> [Brano proposto]:
□ □ □ □

Anita, infatti, è riuscita, in soli 28 anni, ad essere popolana analfabeta, eroina impavida, madre e moglie offuscata dall’ombra fin troppo ingombrante del marito. In breve, dunque, nonostante ci si trovi di fronte ad una donna nata nell’ormai lontano 1821 in Brasile, in realtà stiamo osservando una personalità fortemente moderna e contemporanea. Un esempio di femminilità che, rispondendo ad una forte esigenza personale, ha cercato di far sentire la propria voce, di realizzare le cause politiche ed idealiste in cui credeva. Nonostante tutto questo, però, la Storia tende a ricordarla esclusivamente nel suo ruolo di compagnia dell’eroe dei due mondi.
Chi è Anita Garibaldi?
Per permetterle di riconquistare la giusta posizione che gli spetta in un racconto risorgimentale più ampio di quanto non si creda, è opportuno rispondere ad una domanda: chi era Anita prima di conoscere Garibaldi? Iniziamo con il dire che la sua storia inizia il 30 agosto 1821. In quel giorno, infatti, nasce Ana Maria de Jesus Ribeiro, meglio conosciuta come Anita. Dall’assonanza del suo nome si capisce che proviene da una famiglia di origine portoghese. Il che vuol dire che, nonostante alcuni luoghi comuni l’abbiano sempre identificata come italiana, in realtà si tratta di una creola brasiliana.
Laguna, il luogo che la vede venire al mondo, è poco più di un villaggio e non la cittadina più grande che è diventata oggi. Nonostante questo, però già nel 1800 viveva di una vita commerciale piuttosto interessante grazie al via vai delle navi. Un particolare è interessante. Come molte persone dell’epoca, anche Anita non ha all’attivo un certificato di nascita o di battesimo. Il che vuol dire che sarà proprio Laguna a darle una data di nascita plausibile.

□ □ □ □

> [Materiale]:
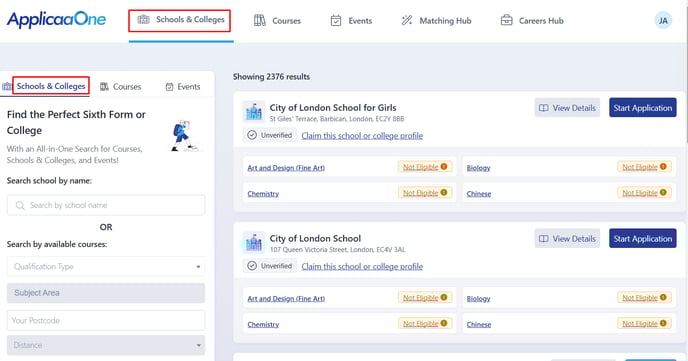Open the Subject Area selector
Screen dimensions: 688x361
[106, 293]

□ □ □ □

> [Compiti da svolgere]:
• A. In quale data nasce Anita secondo il brano su Anita Garibaldi?
• B. Elenca tutti i ruoli che, secondo il brano su Anita Garibaldi, Anita è riuscita a ricoprire in soli 28 anni.

> [Risposte ai compiti]:
• A. Il 30 agosto 1821.

• B.
- Popolana analfabeta
- Eroina impavida
- Madre e moglie offuscata dall'ombra fin troppo ingombrante del marito